TEXT SEGMENT:
>>>
Can we really know how to read and understand the Bible? Is there a method we can count on to help us navigate through God’s Word? Is there a consistent way we can approach any passage, whether in the Old Testament or New, the stories or the poetry, and even prophecy?
Here at New Tribes Bible Institute we firmly believe that the Lord wants us all to know how to read and understand the Bible. But how do we get there?
A Method In the Madness
Some passages in the Bible are easy to directly apply to our lives, but others aren’t quite as clear. For example, you wouldn’t go around picking up snakes, expecting them to turn into a staff, just because God commanded Moses to do so (Exodus 4:3). You wouldn’t smack the nearest rock with a stick and expect water to come out of it, since that’s how God told Moses to get water for the Israelites (Exodus 17). You wouldn’t march around the house of your enemy and hope that it collapses after 7 days, just because that is how God ordered the Israelites to conquer Jericho (Joshua 5). Of course not!
You understand that these commands were given to specific people and not to you. We can learn from these stories, but they were not written to or about us personally.
Other passages are not so obvious.
The method we are about to discuss is a synopsis of a five step process laid out in a textbook called Grasping God’s Word, by J. Scott Duvall and Daniel J. Hays. The authors encourage us to think of interpreting the Bible as a journey, a journey to understand what God has said. We use a large portion of this textbook here at New Tribes Bible Institute, and have found it to be an invaluable resource to our students as they learn how to read and understand the Bible.
It can be easy to confuse what God’s Word is trying to communicate to us. These five practical steps are tools by which we can minimize this confusion. Each seeks to bring you, as a student of God’s Word, closer to a true interpretation of any given passage.
How To Read and Understand The Bible: Five Steps
Understand what the passage meant to its original readers.
The first step involves asking the question, What did this passage mean to its original audience? It’s not time to be thinking about our current culture, situation, or time in history at this point in the journey. We are thinking only of the people this particular portion of Scripture was initially written to. Who were they? What was their situation? What was the Lord trying to communicate to them, and why? This step is going to require you to put on your investigator’s hat – it will take close observation and most likely some digging into outside resources. Jot down all your notes to help you stay organized and get a clear picture of the original situation!
Grasp the differences between the original readers and us.
Next ask, What are the differences between the original audience and us? This will take some digging. As you research, ask questions like, What was different about their culture in comparison with ours? Are they under the Old Covenant of the Mosaic Law, or are they living in the Church age? Do they play a different role in God’s plan than I do (example: Were they apostles? Were they a prophet? Were they a king?). Keep a list of all the differences between yourself and the audience to get a good view of how big the separation is.
Find the consistent and applicable theology within the passage.
This step is crucial to a correct interpretation of Scripture, but it can also tend to be the most challenging. What you are looking for here is a principle in the passage that overrides time, culture, and people. It should be a truth that is applicable to the original audience and to us.
<<<
STATED EXERCISE A:
Please reproduce the article on reading the Bible word for word, beginning at "How To Read and Understand The Bible: Five" and ending after "the original situation!".
STATED EXERCISE B:
Continue the article on reading the Bible from the point where it stops.

ENTRIES SUPPLIED:
>>>
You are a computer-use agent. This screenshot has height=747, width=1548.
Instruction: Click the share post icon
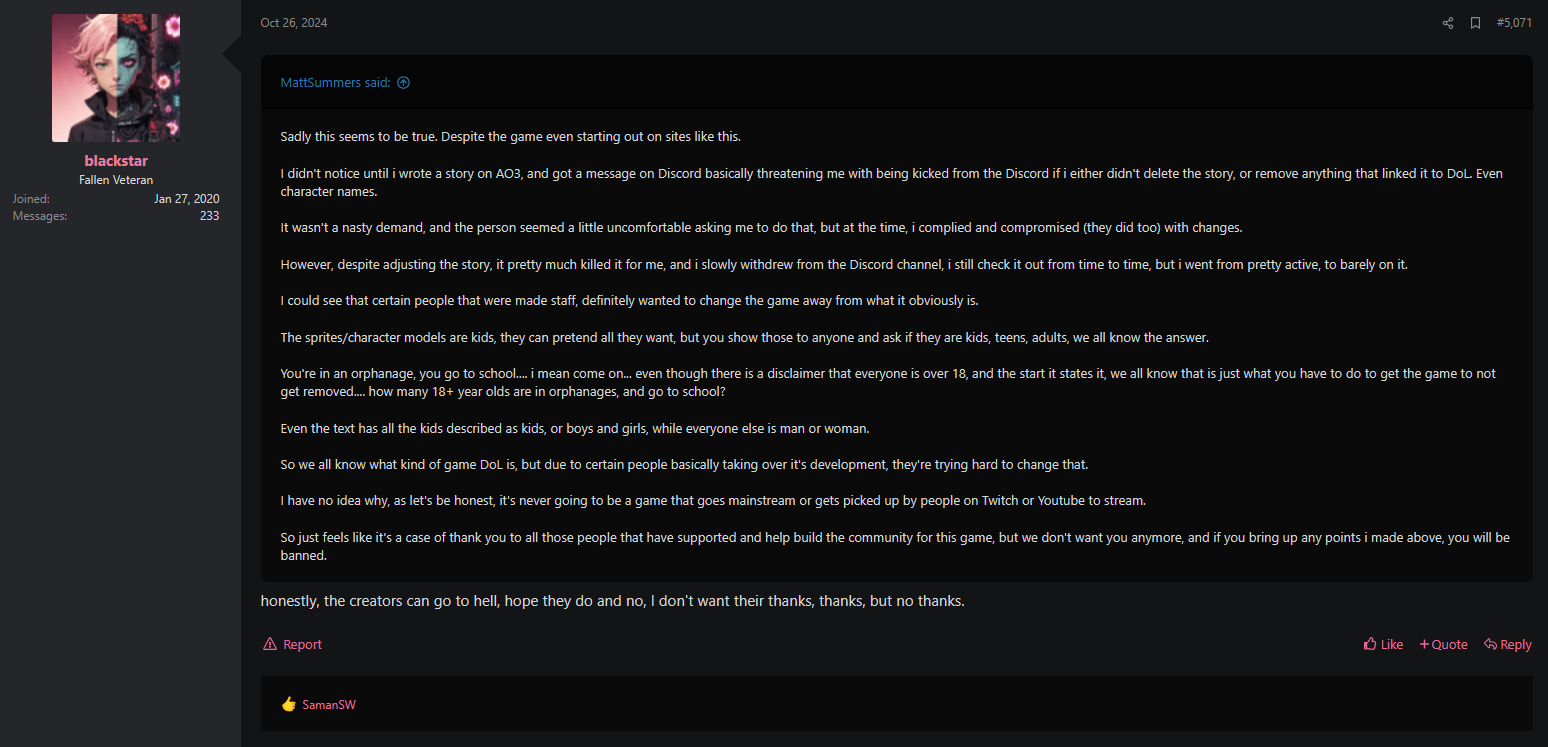click(1447, 23)
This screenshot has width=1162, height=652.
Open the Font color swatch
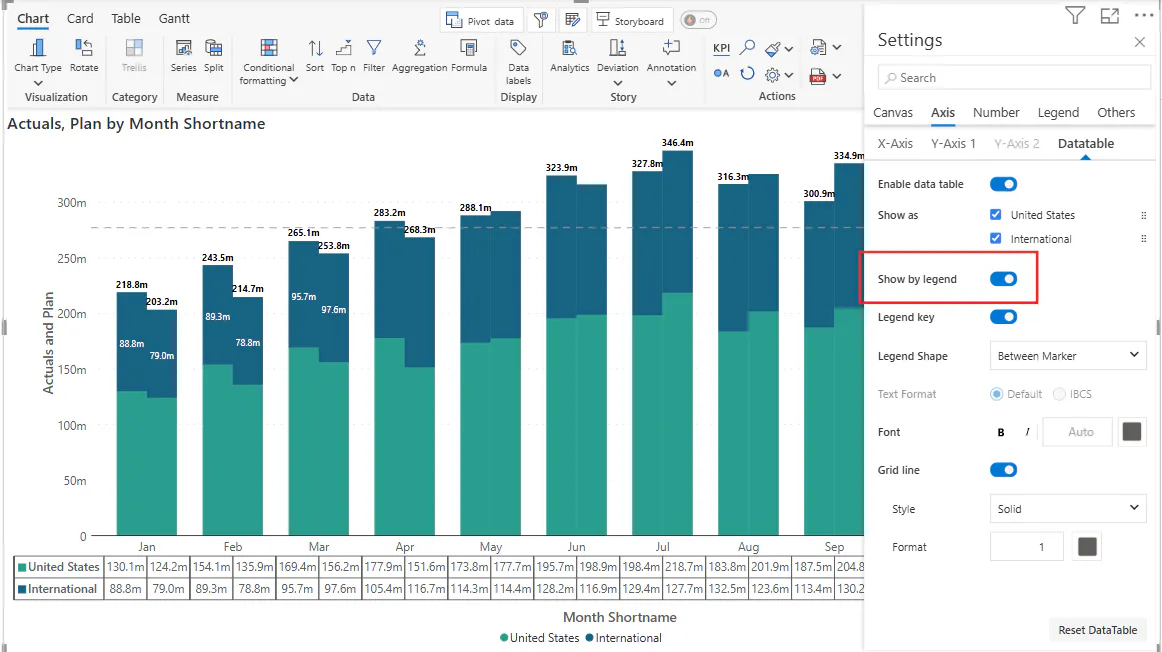(1132, 432)
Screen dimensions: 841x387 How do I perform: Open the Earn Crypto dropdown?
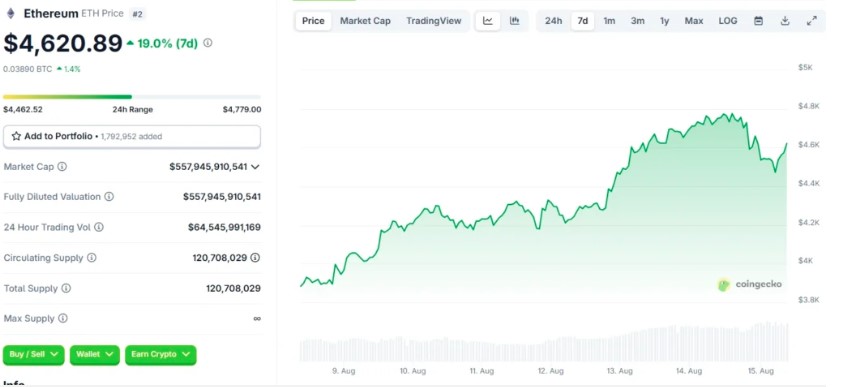pos(161,355)
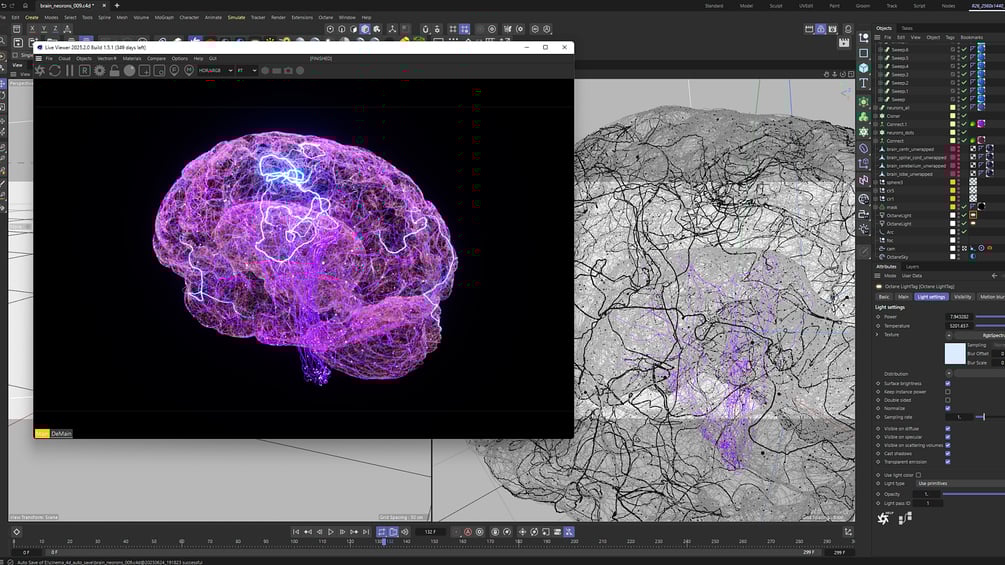
Task: Switch to the Visibility tab
Action: [x=962, y=297]
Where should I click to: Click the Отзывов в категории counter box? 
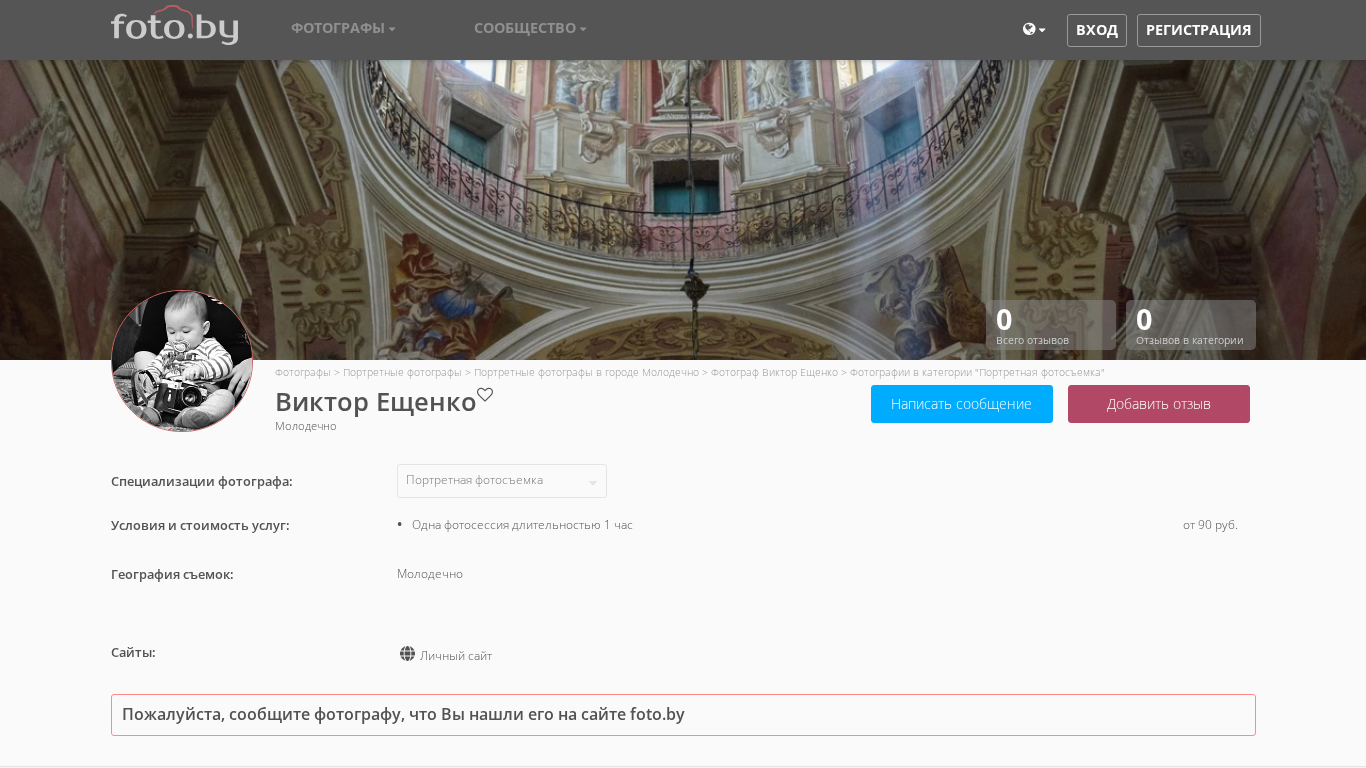click(x=1191, y=325)
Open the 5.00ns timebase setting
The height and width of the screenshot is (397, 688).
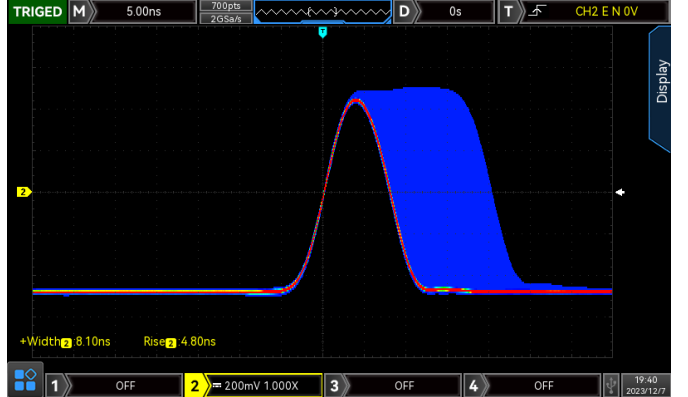coord(143,11)
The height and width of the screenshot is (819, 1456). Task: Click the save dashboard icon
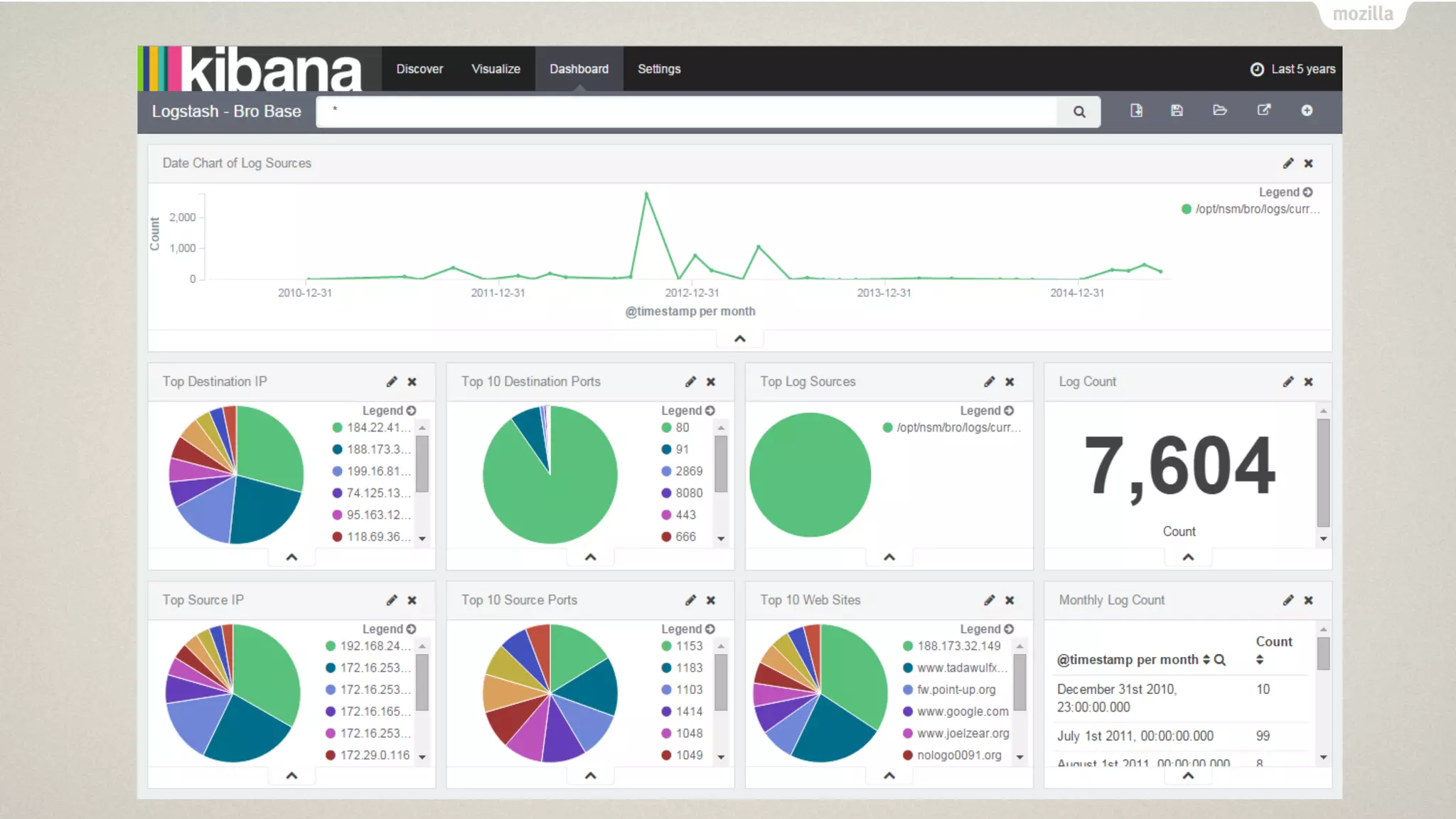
<<<
RIGHT ANSWER A:
How To Read and Understand The Bible: Five Steps
Understand what the passage meant to its original readers.
The first step involves asking the question, What did this passage mean to its original audience? It’s not time to be thinking about our current culture, situation, or time in history at this point in the journey. We are thinking only of the people this particular portion of Scripture was initially written to. Who were they? What was their situation? What was the Lord trying to communicate to them, and why? This step is going to require you to put on your investigator’s hat – it will take close observation and most likely some digging into outside resources. Jot down all your notes to help you stay organized and get a clear picture of the original situation!

RIGHT ANSWER B:
God was saying something specific to the original audience in each passage, but universal truths that apply to all are also woven into the passages of Scripture. The more thoroughly you understand what the passage meant to the original readers, and the more you grasp the differences between us and them, the easier it will be to accomplish this third step. When your foundation is concrete, you will more easily be able to pick out the consistent and applicable theology within each passage.
For example, in the first step we referenced Exodus 17. In this passage the Lord commanded Moses to strike a rock in order to get water for the Israelites. We aren’t the Israelites or Moses, and we aren’t literally wandering in the desert suffering from thirst. But we can draw these applicable truths out of the passage:
God provides for the needs of His people.
God is able to provide the needs of His people when it seems there is no way for provision.
God is true to His character, even when His people are wallowing in unbelief.
These are consistent and applicable theologies we can take away from this passage. They will apply to any of God’s people in any time, culture, or situation.
Compare the theology you’ve drawn out of your passage to the rest of Scripture.
Ask yourself, does this principle line up with what the rest of God’s Word? Is it theologically sound from what I know of the rest of the Bible? This system of checks and balances will help prevent you from building a faulty theology. If you get confused on one passage, there are others to help clear up what God is actually trying to communicate. Using a Bible with cross-references may help link you to passages with similar ideas in them so that you can compare your findings. Be sure to run ideas you are unsure about past other believers who also faithfully study the Word!
Understand what the passage says to us today.
In this final step it is time to take the overarching principle or theology in the passage and apply it to ourselves. You have made sure that the principle or principles you have interpreted from your passage are timeless, consistent, and applicable to any culture or people group. Now you can safely bring it into your own personal life. In the example above, we found the truth that God provides for His people, is able to provide when it seems there is no way, and is true to His character when His people are unbelieving. This is a consistent reality no matter what. You may be struggling with doubts, uncertainties, a seemingly insurmountable situation, or a host of other scenarios. In any number of circumstances this truth can be applied to whatever you are wrestling through.
A Worthy Investment
God wants us to know how to read and understand the Bible. Following these five steps is a process you can rely on to take you through any passage of God’s Word. Though they may take time and effort, they are well worth the investment as you grow in your knowledge of God and what He has communicated.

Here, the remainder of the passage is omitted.